Order, Supreme Court, New York County (Debra A. James, J.), entered October 19, 2005, which granted defendants' motion to dismiss the complaint for lack of subject matter jurisdiction and denied plaintiff's cross motion for leave to amend the complaint, and order, same court and Justice, entered December 7, 2005, which granted plaintiff's motion for reargument and, upon reargument, adhered to the prior determination, unanimously affirmed, with costs.
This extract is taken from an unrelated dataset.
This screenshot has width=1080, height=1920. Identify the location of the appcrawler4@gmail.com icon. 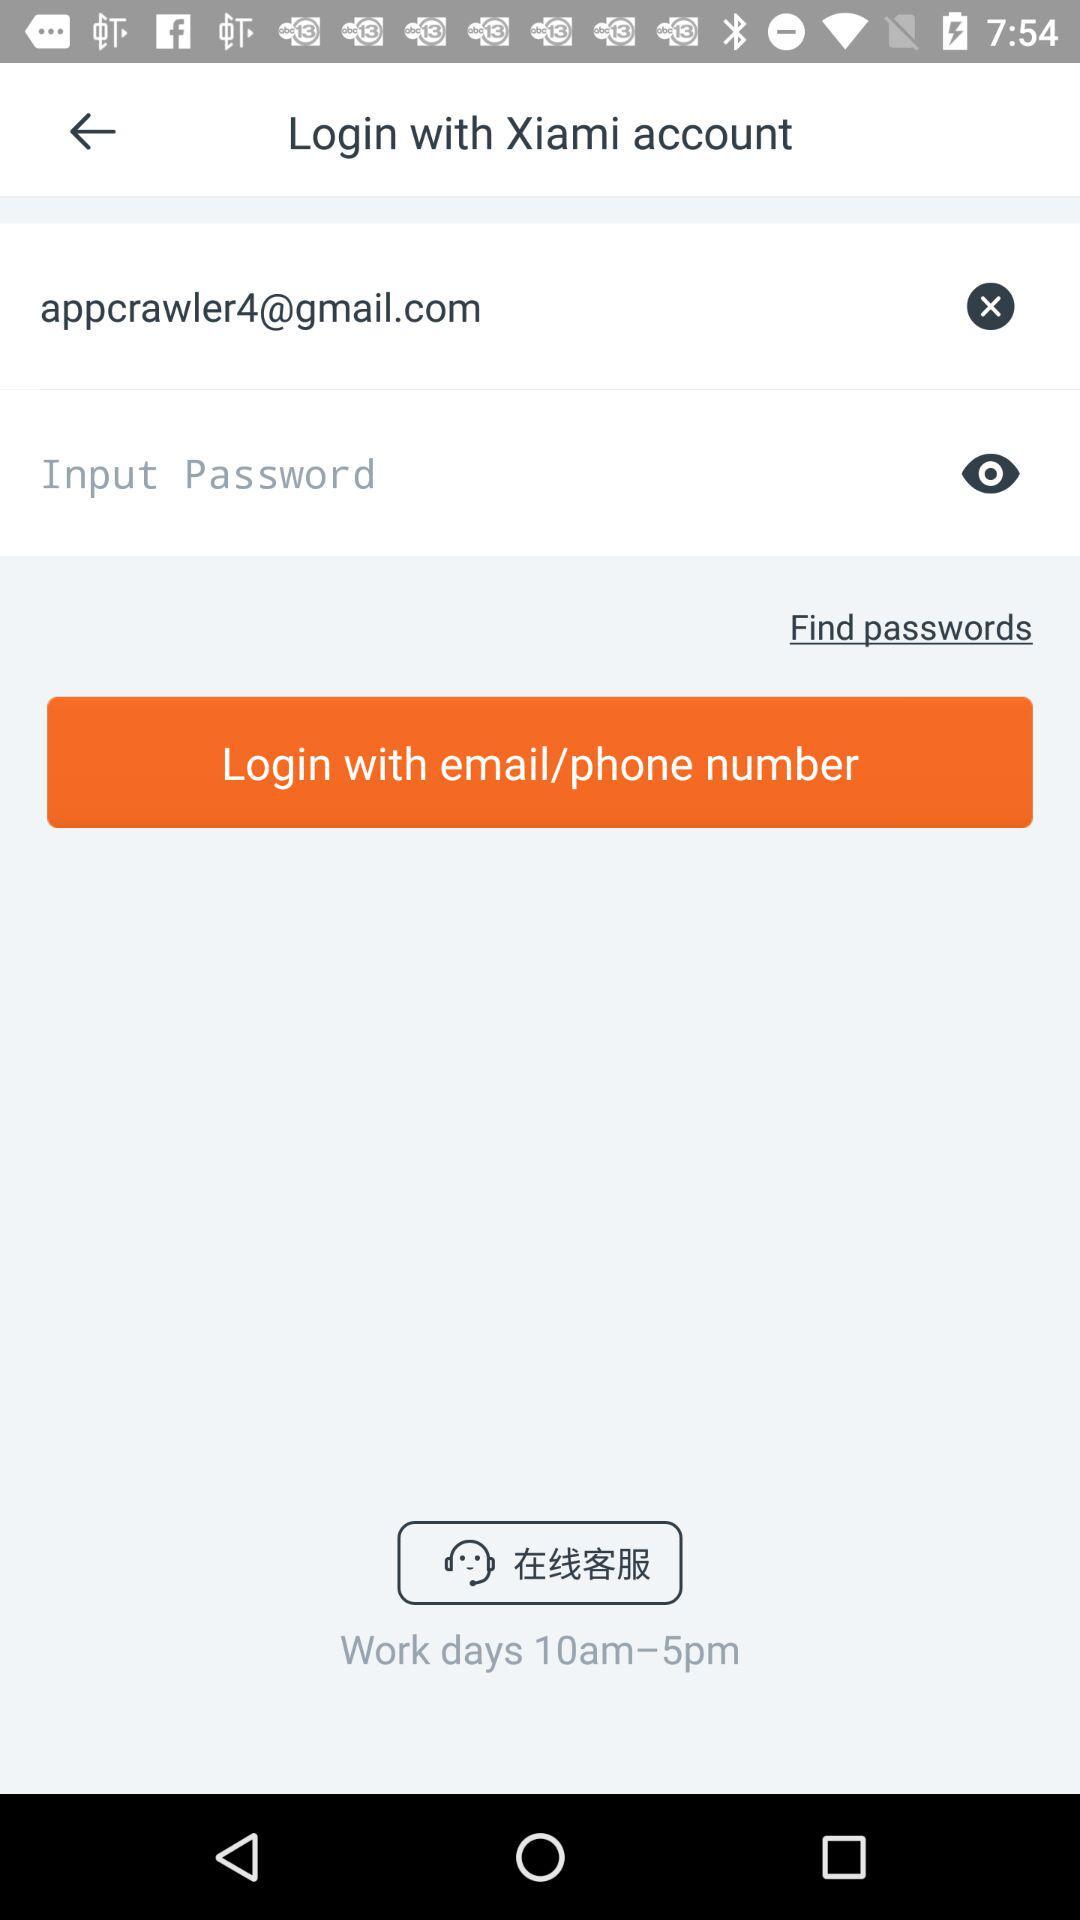
(489, 305).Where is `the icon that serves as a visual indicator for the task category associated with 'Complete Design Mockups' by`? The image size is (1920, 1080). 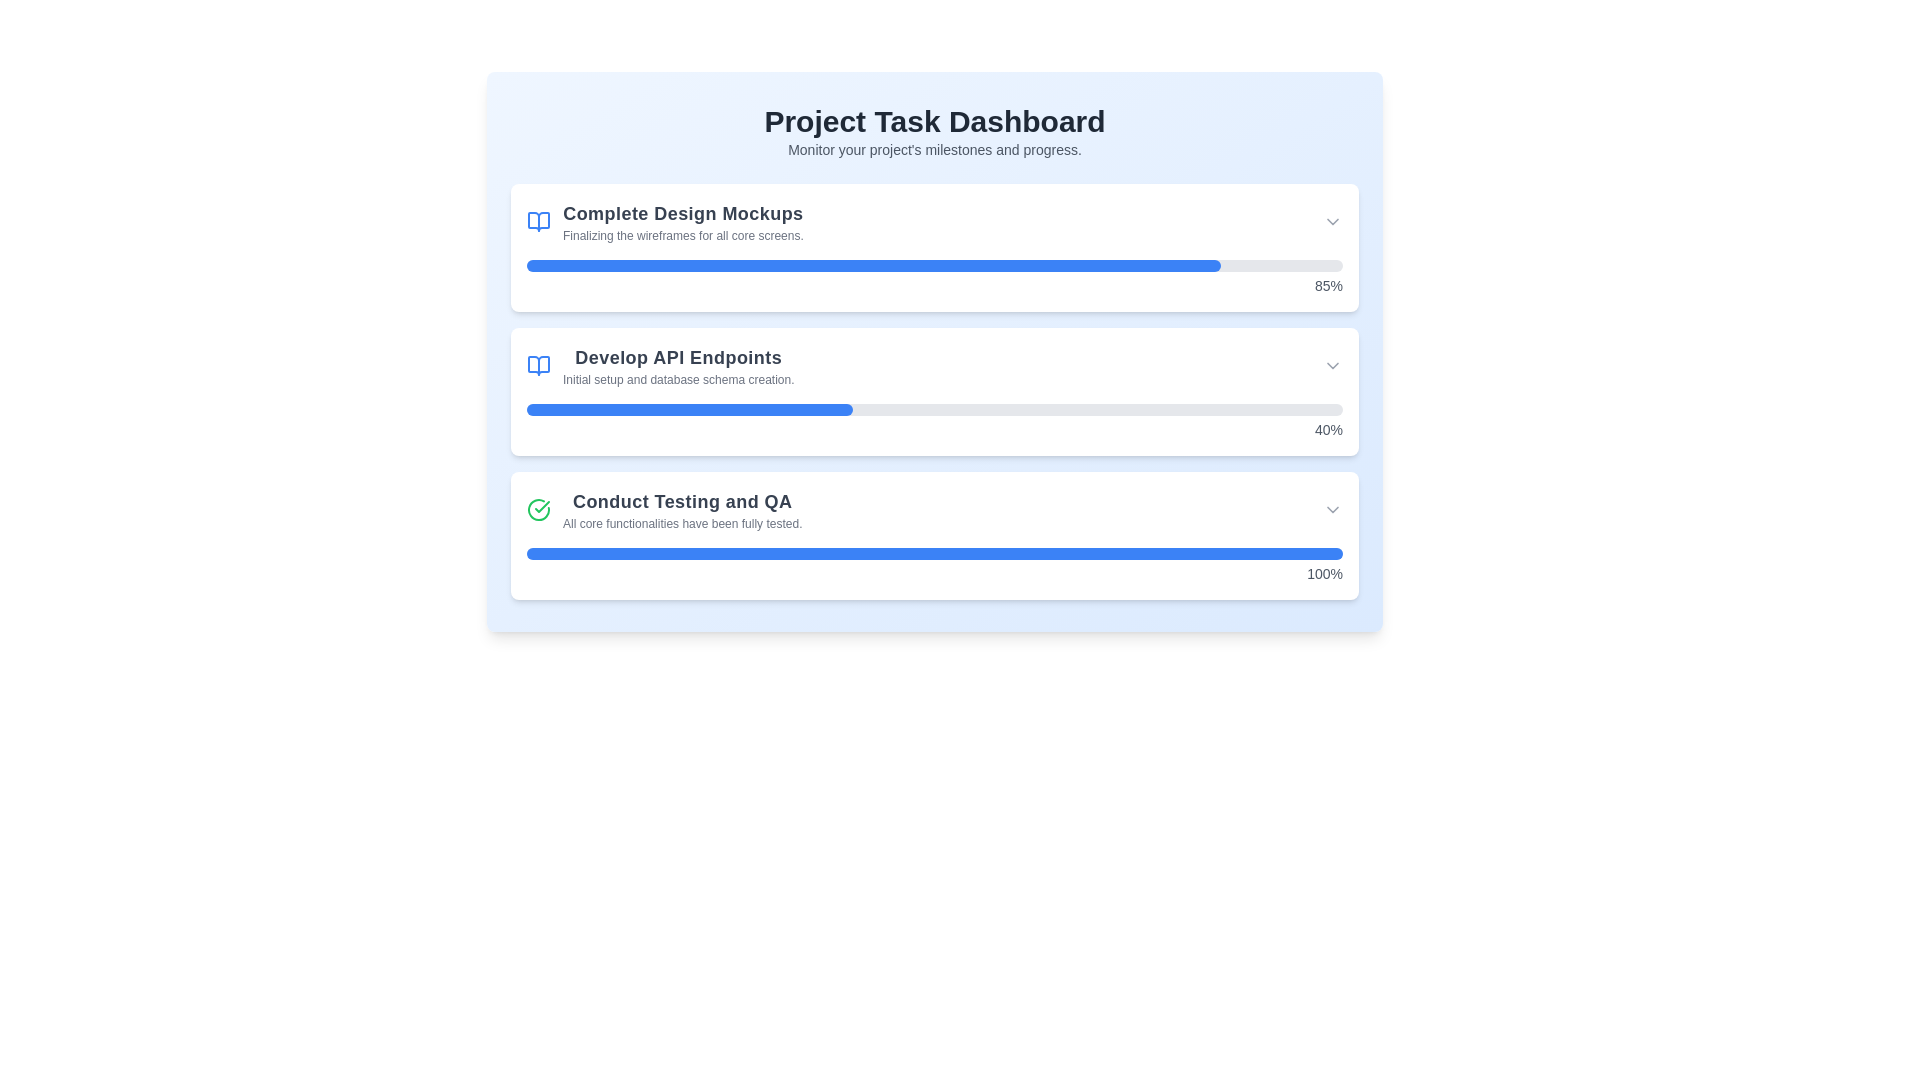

Plaintiff was formerly employed by defendant hospital as an attending physician in its department of obstetrics and gynecology; the three individual defendants were the other members of the hospital's maternal/fetal medicine group during the period of plaintiff's employment. To the extent the complaint and proposed amended complaint assert claims based on the hospital's allegedly wrongful termination of plaintiff's employment and withdrawal of his staff privileges, the motion court correctly concluded that, whether such claims seek damages or reinstatement, it lacked subject matter jurisdiction to entertain them since they had not yet been reviewed by the Public Health Council under the grievance procedure provided by Public Health Law § 2801-b (see Indemini v Beth Israel Med. Ctr., 4 NY3d 63 [2005]; Gelbard v Genesee Hosp., 87 NY2d 691 [1996]; Moallem v Jamaica Hosp., 264 AD2d 621 [1999]). To the extent plaintiff's pleadings assert claims to recover unpaid compensation allegedly earned while he was actually employed by the hospital (i.e., prior to his termination), such claims, even if not subject to Public Health Council review, are, in both the original complaint and the proposed amended complaint, intermingled with the claims barred by Public Health Law § 2801-b rather than separately [*2]pleaded. We decline to parse plaintiff's pleadings for the purpose of severing the cognizable claims, if any, from those that are premature. Concur—Friedman, J.P., Sullivan, Catterson and McGuire, JJ.